Circula na Internet há algum tempo um texto explicativo das razões pelas quais não está correto forçar uma forma feminina para a palavra “presidente”, a qual seria “comum-de-dois”, ou seja, invariável, no que se refere ao gênero-sexo. E foi essa linha mais escorreita que adotaram a imprensa livre, os jornalistas independentes dos ditames do Planalto, os órgãos que seguem cartilhas de correção gramatical.
Todavia, o mestre Aurélio consigna o verbete equivocado – presidenta – embora o mesmo dicionário ensine assim sobre o que é comum-de-dois: "comum-de-dois / Adj. Gram. / Diz-se de substantivo que tem só uma forma para os dois gêneros, como, p. ex., artista, pianista, regente, selvagem; comum de dois gêneros, sobrecomum, uniforme".
Na verdade, dicionários não servem como tira-teima de gramática. Eles registram usos da língua, tanto cultos quanto populares, de modo que o fato de constar nos léxicos não significa que uma palavra esteja certa, na sua melhor forma ortográfica. Indica apenas que aqui e acolá ela tem sido utilizada, com ou sem abonação das regras gramaticais.
O particípio ativo do verbo presidir é presidente, assim como do verbo atacar é atacante, de modo que a jogadora Marta do nosso futebol nunca seria uma “atacanta”. Pela mesma razão, a atual dignitária da República Brasileira não pode ser referida como “presidenta”, sem que o belo idioma luso verta sangue.
Dúvida semelhante surgiu entre nós quando as duas primeiras mulheres assumiram funções de gerentes de instituições financeiras em Fortaleza, pelo fim dos anos 70: Eugenia Camarão, do Bradesco, e Semíramis Becco, do extinto BEC. Elas seriam gerentes ou gerentas? Os intelectuais do Banco do Estado se dividiram na época, tendo ao final da discussão prevalecido o uso uniforme: A gerente.
Diz-se que a própria Presidente Dilma Roussef teria revelado sua preferência pessoal pela aplicação do uso errôneo. Se isso é verdade, parece justo e legítimo que os que se dirijam diretamente a ela a chamem com o vocativo por ela mesma preferido: Presidenta Dilma. As pessoas têm direito de escolher a maneira pela qual querem ser chamadas, mormente uma administradora pública que tem exercido o cargo com tanta correção e dignidade, até porque agnomes e nomes nada têm a ver com a língua pátria. Isso não significa que estejam obrigados os doutos e os jornalistas a trucidar a gramática quando aludirem à Presidente.
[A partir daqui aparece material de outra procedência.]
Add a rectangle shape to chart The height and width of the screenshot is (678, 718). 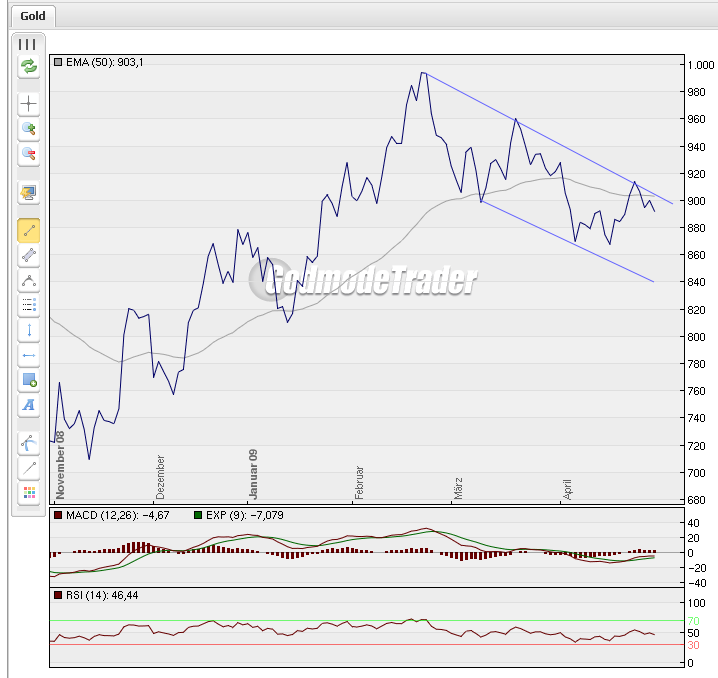pos(28,380)
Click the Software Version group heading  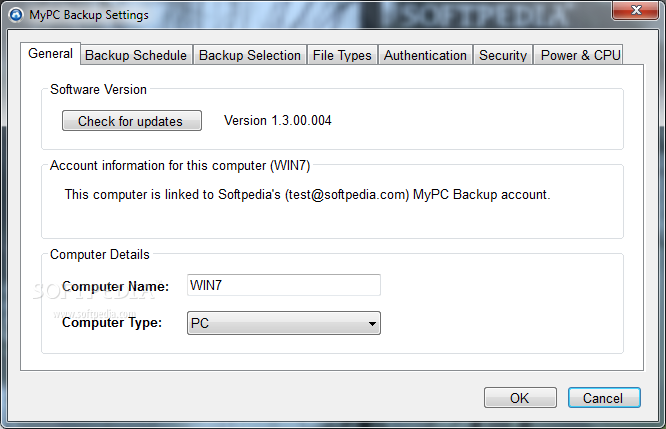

No momento, a aplicação do termo presidenta se tornou a pedra de toque do puxa-saquismo federal. Quem houve os locutores da Voz do Brasil, e os apresentadores da TV Brasil, que são empregados de emissoras públicas, nota que eles obedecem aos áulicos que os chefiam, chamando de presidenta a Presidente da República.
Por outro lado, no rádio e na televisão em geral, pelo modo de aludir à Dilma Roussef, os entrevistados se dividem claramente entre os que respeitam a língua e os que se esmeram em agradar a situação. Esse estado de coisas levou a uma interessante patacoada lingüística, durante a sessão do Senado Federal deste dia 15 de agosto.
Na referida sessão do Senado, senadores da oposição anunciavam uma frente parlamentar de apoio à faxina ético-administrativa que Dilma Roussef iniciou. Então, na presunção de que se dirigia diretamente a ela para lhe manifestar solidariedade, cada orador alternava o tratamento, no mesmo discurso, ora Presidente Dilma, mais na frente, Presidenta.